Using field data to refine/finish your sensor. biosensor and medical diagnostic

ZP is a world leading contract developer of sensors, biosensors and IVDs. In this note we discuss a strategy ZP can use on your programs to accelerate the time it takes to get to to market.. The strategy discussed  works in a number of businesses and technical  scenarios, including where the strategy is to perform a 510 K submission.


The traditional way of developing a sensor, biosensor or IVD is to spend several years developing the sensors and then going into the field and/or clinical setting and starting testing on real samples. This is a sequential effort and means  that too much time is spent tuning the assay on samples that are not representative of the the real world samples. In addition the methods used to extract the signal from the raw data are often highly manual with many teams recycling techniques used in the past. For example glucose signals are often measured by using chronoamperometry and chronocoulometry, but this ignores the plethora of other techniques available to the development team.  Further with the slow traditional strategy it ignore the simple fact that investors give a company a higher valuation if it has data on real samples; therefore at ZP we think it is important to get to real sample data ASAP, and rather than sequentially building the sensor technology and then gathering real world data, the two efforts should be in parallel and/or overlapping.


At ZP we rapidly move you to real world samples, using a three phase approach.  The advantage that the signal extraction algorithm is tuned on real sampes, whilst also gather real world sample data, the phases are::


1) PHASE ONE - ZP develops your proof-of-principle assay on our pre-existing electrodes and our AnaPot electronics; upon completion of a proof-of-principle study we can translate the results onto a some hundreds/thousands of functionalized electrodes and start testing with real samples.


2) PHASE TWO - ZP and you perform some initial test with real samples to ensure that the new diagnostic/sensor is approximately working.


3) PHASE THREE - This is a preclinical study on some hundreds of real samples. This PHASE THREE involves two parts:


For this strategy to work we do need three pieces in place, these are: 


ONE - There is an existing 'gold standard'/predicative device or assay available. 

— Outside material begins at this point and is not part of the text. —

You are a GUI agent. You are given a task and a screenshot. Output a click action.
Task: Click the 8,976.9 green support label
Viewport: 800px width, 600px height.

TWO - Ideally ZP should have developed or supplied your initial sensors and  electronics; the reasons why this is important is that we will programme the electronics to analyse the sample with several electrochemical waveforms. The strategy is based on the fact that there are multiple ways of extracting an electrochemical signal for an analyte,  and so to maximise the effectiveness of the Training Phase we will over analyse the sample with multiple techniques and gather all the data. The more data we gather than the higher the probability of success when we mine the data for the analyte signal later.



THREE - We will require authentic real world samples , be it urine, blood, red wine etc. The samples should  cover a range of analyte concentrations, with the analyte of interest being present in the samples from a  low concentration through to a high concentrations.



As discussed above ZP collects data on hundreds of real world samples using both the new technology and the predicative technology, subsequently we split the data randomly into a training data set and a test data set.


With the training set of data we use the ZP Signal Extraction Loop Training Phase Strategy for developing the calibration/extraction algorithm for your device.The output from the training phase is an algorithm to extract the analyte signal from the raw data.


As discussed above the technology provided by ZP will over analyse the samples so that we can extensively mine the raw data. The strategy is to develop a signal extraction algorithm which leads to a  minimum error between the new diagnostic and the existing/predictive diagnostic.


The ZP signal extraction algorithm will automatically loop/iterate until the error betwen the existing/predicative device and the new device is minimised, see adjacent figure.



 As discussed above, he data for the testing phase was in fact collected during the training phase, but now the signal extraction algorithm developed in the training phase is used to extract the signal form the test data set, and a Deming regression analysis performed to ensure equivalence between the predicative assay and the new assay.